Unlike with CDs, MMAs offer easy access to cash. You can make withdrawals without incurring the early withdrawal fees associated with CDs. However, you are typically limited to six withdrawals per month.
What are the disadvantages of a money market account?
While a variable interest rate can be attractive when the market looks good, it can also mean a dip in interest rates during slower times. Money market accounts don’t provide the same stability of rates that you get from a CD.
CDs also tend to have higher rates than money market accounts, as long as you’re willing to spend the time to let them grow, since MMAs come with considerably more liquidity. You also won’t get the full yield of your MMA unless you are able to meet the minimum balance requirements to earn higher interest rates.
Plus, MMAs are bundled with higher monthly fees than the standard savings account, such as maintenance fees, along with fees for excessive withdrawals beyond the set limit, which is typically six withdrawals per month.
Money market account vs. CD: Which should you choose?
The decision between a money market account and a CD doesn’t have to be an either/or choice. Money market accounts are more flexible and reward larger balances, but your interest rate is also subject to the highs and lows of the market. CDs work for those who are willing to keep their money locked up until the end of the term to nail down rates.

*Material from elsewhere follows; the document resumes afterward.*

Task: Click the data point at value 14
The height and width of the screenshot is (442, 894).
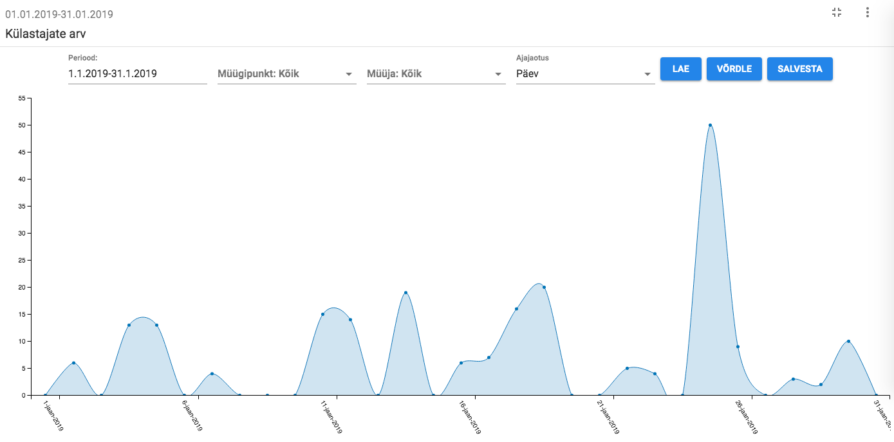Action: click(350, 320)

But if you have cash to scatter around for different purposes, you may be served by seeking out both options. You could put more immediate funds in an MMA, so long as you meet minimums to reap the benefits, while placing longer-term investments you don’t plan on touching right away in a CD.
Then again, if you’re just looking to stock away money that you want to retrieve whenever you’d like, a money market account could be ideal. By the same token, CDs are great for those who want their savings to work a little harder and don’t need the funds rapidly. The final answer, as with all financial decisions, can only be determined by your own goals.

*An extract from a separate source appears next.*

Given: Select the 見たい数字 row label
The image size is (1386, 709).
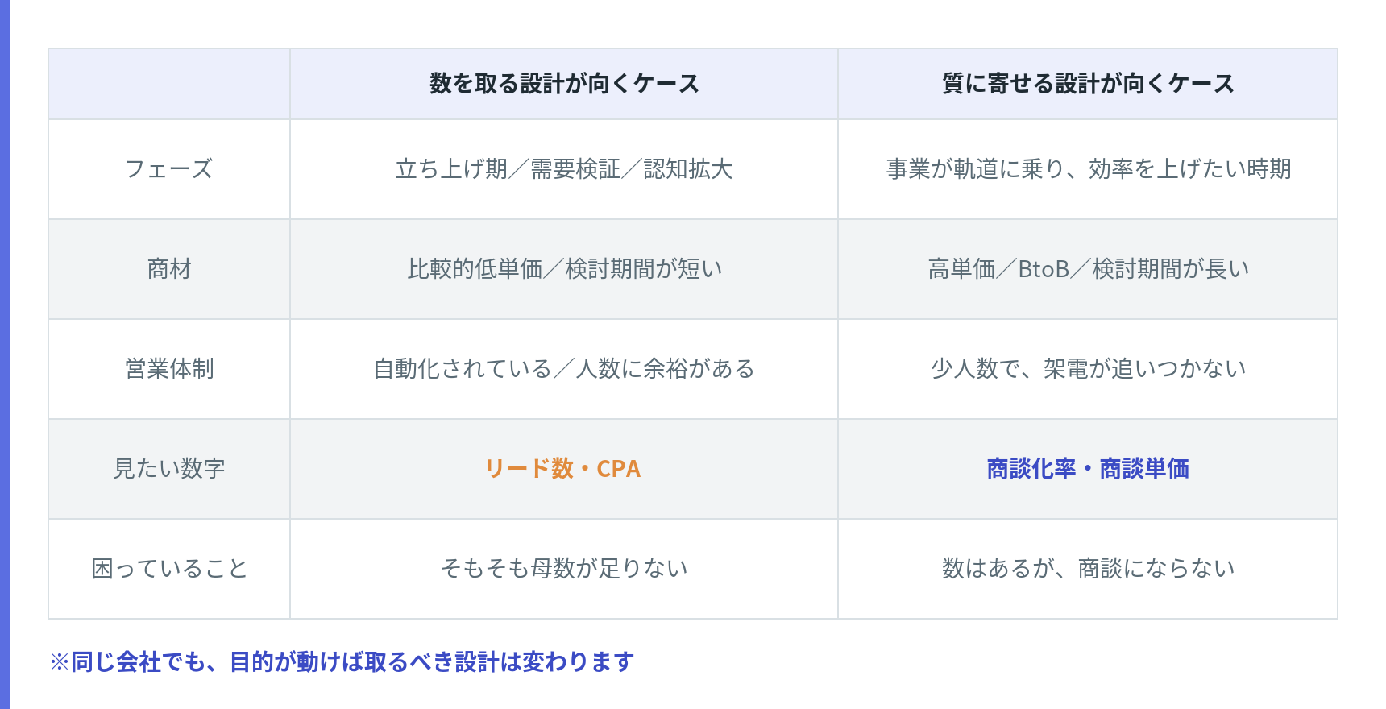Looking at the screenshot, I should pyautogui.click(x=169, y=469).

Money market account vs. CD: Which earns the most interest?
The conventional view is that CDs offer higher yields on savings than money market accounts, which is true for the most part. But there are caveats: CDs are attuned to those who are willing to put in time, with results dependent on how long you are willing to let your cash accumulate interest. If you’re thinking of withdrawing your money from your CD within a few months to a year, you may get little to no benefit when compared to market rates.
Money market accounts, on the other hand, are not contingent on a set term, but still offer rates that are higher than other more basic savings account options. The interest is compounded daily, so the more money you have in your account, the more you will earn.
Who offers the best rate will vary based on the bank or other financial institution you’re looking at and what’s available in your local market.
Money market account vs. CD: Which is safer?
Money market accounts and CDs are both insured by the Federal Deposit Insurance Corporation (FDIC), which makes them equally safe. When made available by banks, these products are insured for up to at least $250,000 per institution. This means that if a bank were to declare bankruptcy, you would be reimbursed by the federal government for up to $250,000 across all of your FDIC-insured deposits at that bank.
The exact meaning of safety also depends on your circumstances, though. While both types of accounts are secure, CDs come with penalties for early withdrawal. So if you fall into an emergency situation where you suddenly need that extra money, the utility of a CD could be wiped away.